The most significant start-up will be at the Pearl gas-to-liquids (GTL) plant, also in Ras Laffan. It will have capacity of 260,000 b/d and will be the world’s largest GTL plant by far. Shell’s $19bn investment in the project is the largest element of its massive commitment to Qatar. It is a 30 per cent shareholder in QatarGas and has joint ventures with Qatar in China and Singapore.

Other megaprojects to be completed in 2010 include Qatalum, the largest aluminium smelter ever launched, the 1.4 million tonne-a-year Ras Laffan olefin cracker and the QChem II petrochemical complex in Mesaieed.

Investment programmes

At the end of 2010, Qatar will have completed, one of the greatest energy investment programmes the world has ever seen since the start of 2009. This involves more than 12 projects costing at least $50bn.

Delegates at MEED’s conference were most interested in hearing what happens next. Al-Attiyah and other speakers provided clues. The North Field moratorium is designed to allow time for detailed studies of the true capacity of the world’s largest non-associated oil field reservoir and will continue until 2014. Meanwhile, Qatar will focus on debottlenecking existing oil and gas facilities. The single new energy megaproject that has been recently announced is a $6bn joint venture petrochemicals complex in Ras Laffan with Exxon, partner with Qatar Petroleum (QP) in RasGas.

Qatar is now focusing on creating the domestic infrastructure necessary to support an economy that is projected to double to about $150bn in not much more than five years. According to present trends, Qatar’s dollar GDP in 2015 will be no less than 18 times larger than it was in 1995. This is the most explosive and sustained rate of growth recorded by any economy in history.

The first challenge is dealing with an extraordinary increase in population. Official figures show almost 1.6 million now live in Qatar. This is more than three times the figure 15 years ago. Almost half are construction workers who will return to their home countries in due course. The Qatar national masterplan is being prepared on the assumption that Qatar’s population in 2032 will rise to 2.4-2.6 million.
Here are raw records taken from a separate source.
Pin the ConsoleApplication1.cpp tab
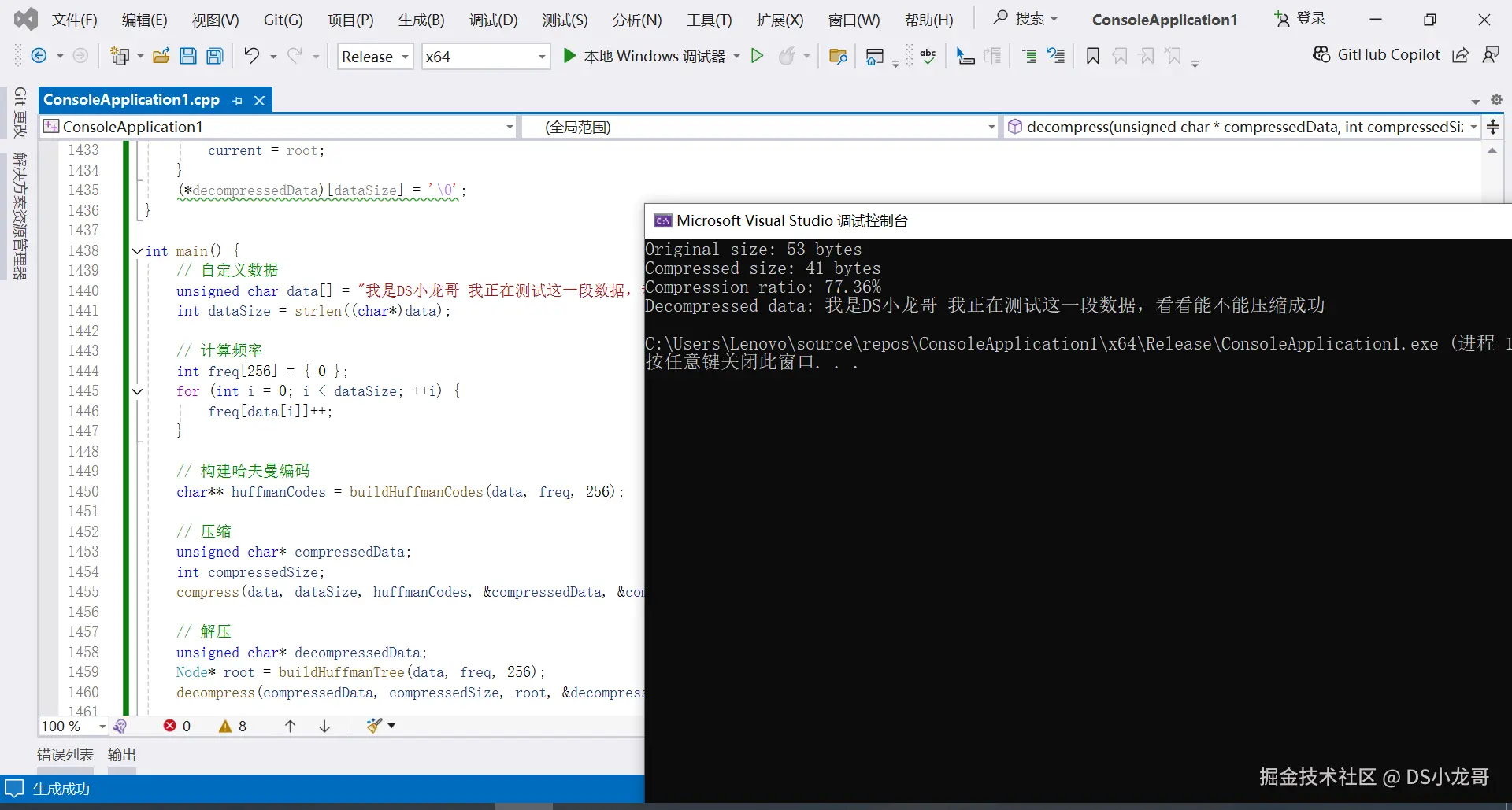This screenshot has height=810, width=1512. (237, 100)
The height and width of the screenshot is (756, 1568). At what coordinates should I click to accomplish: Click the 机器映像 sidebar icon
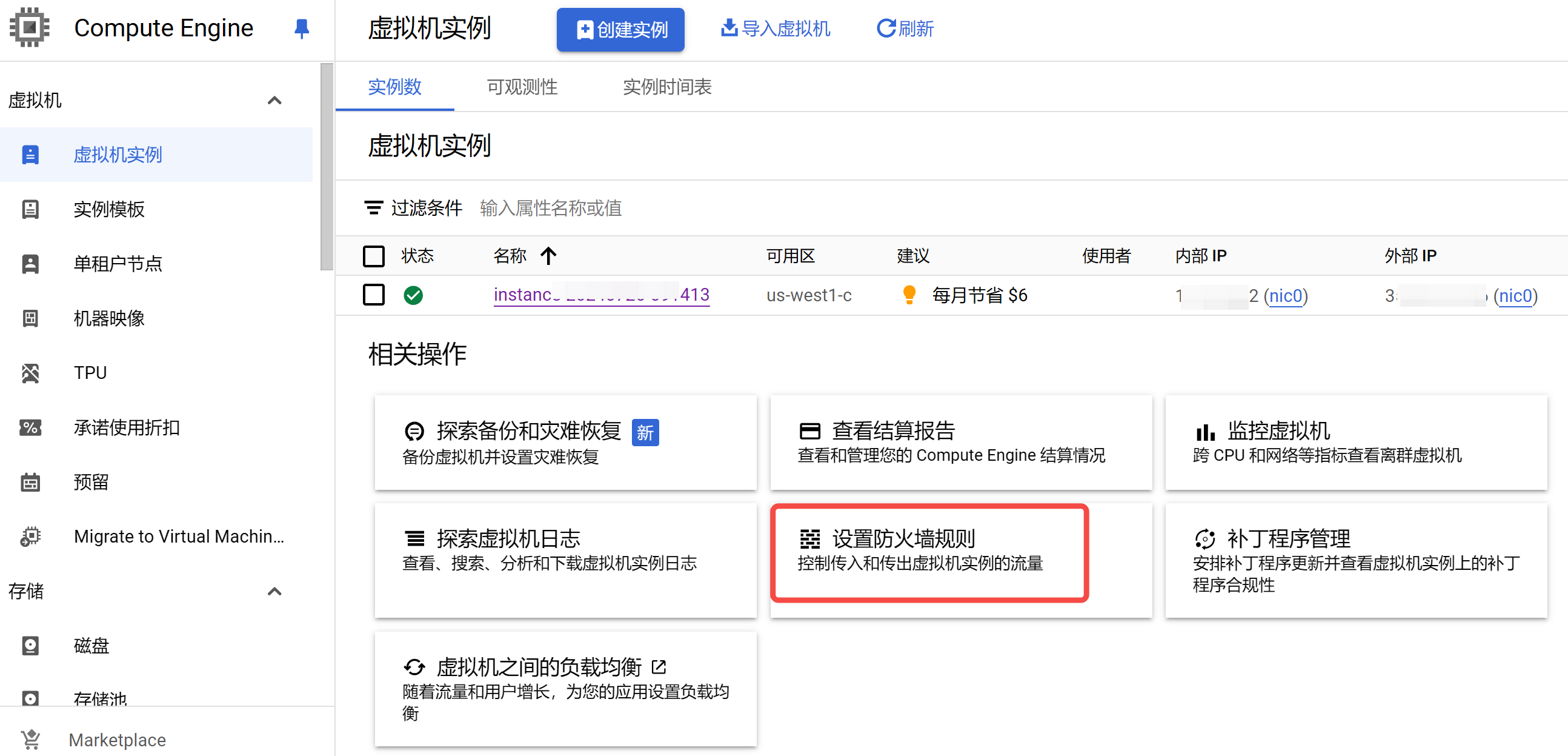[30, 318]
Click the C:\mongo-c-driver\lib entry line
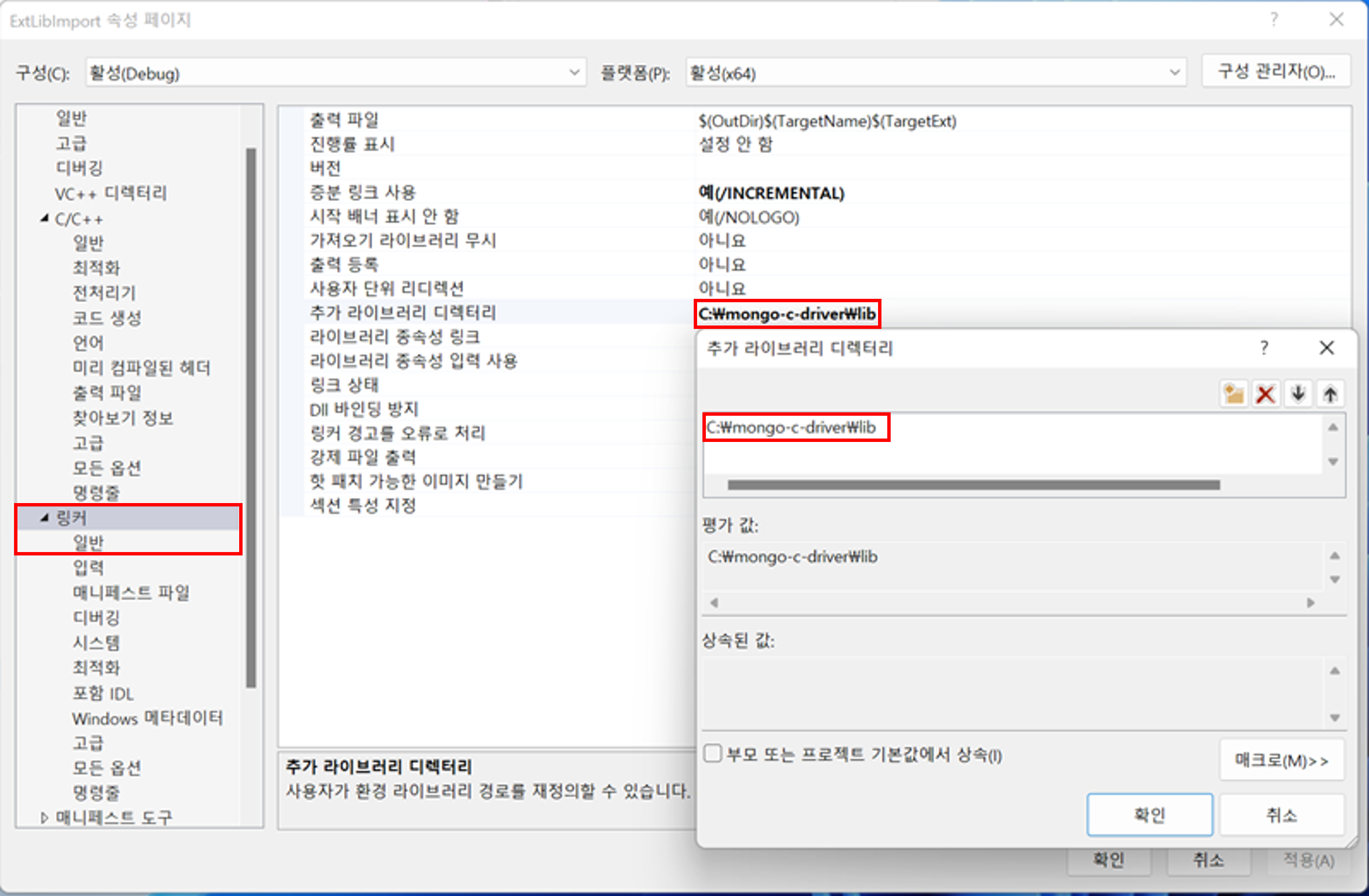 (792, 427)
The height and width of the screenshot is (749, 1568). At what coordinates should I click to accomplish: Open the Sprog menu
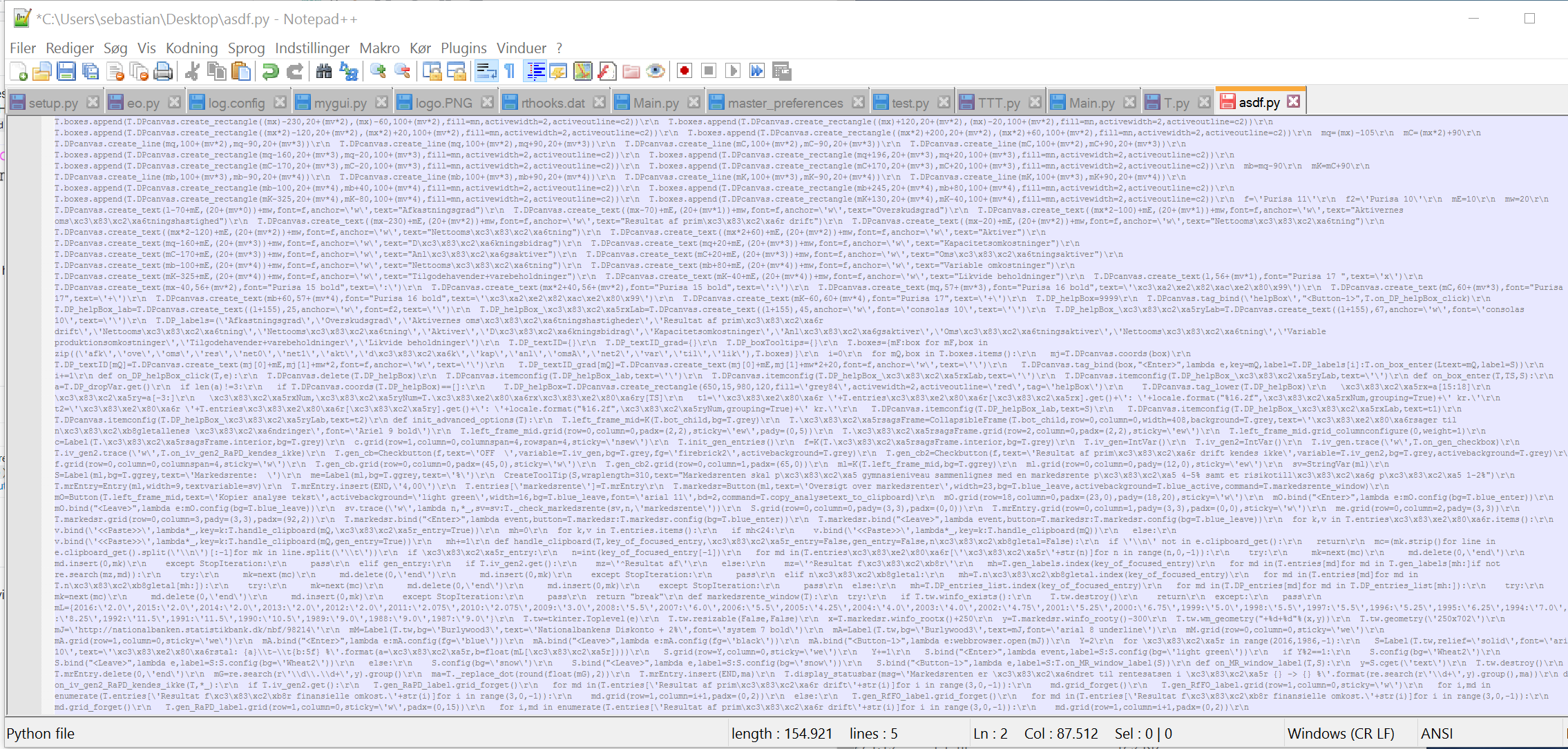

Only a fraction will by then be construction workers.

Importing labour

Qatar, therefore, has to deal with a massive short-term population increase that is largely due to the need to import foreign labour on a temporary basis while simultaneously catering for the steady, long-term growth in the number of people who will mainly work in non-oil services.

The second long-term challenge is creating employment for Qatari nationals in non-oil sectors. The Qatar government is now looking at ways to stimulate light industry, IT and finance.

The third challenge is deciding how to manage economic development outside Doha. More than 80 per cent of Qatar’s total population lives in the capital. The number living in Dukhan, Qatar’s oil city; Ras Laffan, which mainly supports the gas industry and Mesaieed, Qatar’s principal industrial city, is expected to grow robustly. The government also plans to address the needs smaller and older settlements such as Wakra and Al-Khor.

The need for a coherent national economic strategy is moving up the agenda. It will be addressed in the Qatar national development framework which should be published later in 2010. Much will depend on what it contains, although it is not expected to answer every question. But the good news is Qatar is not only thinking big, it is thinking long-term too.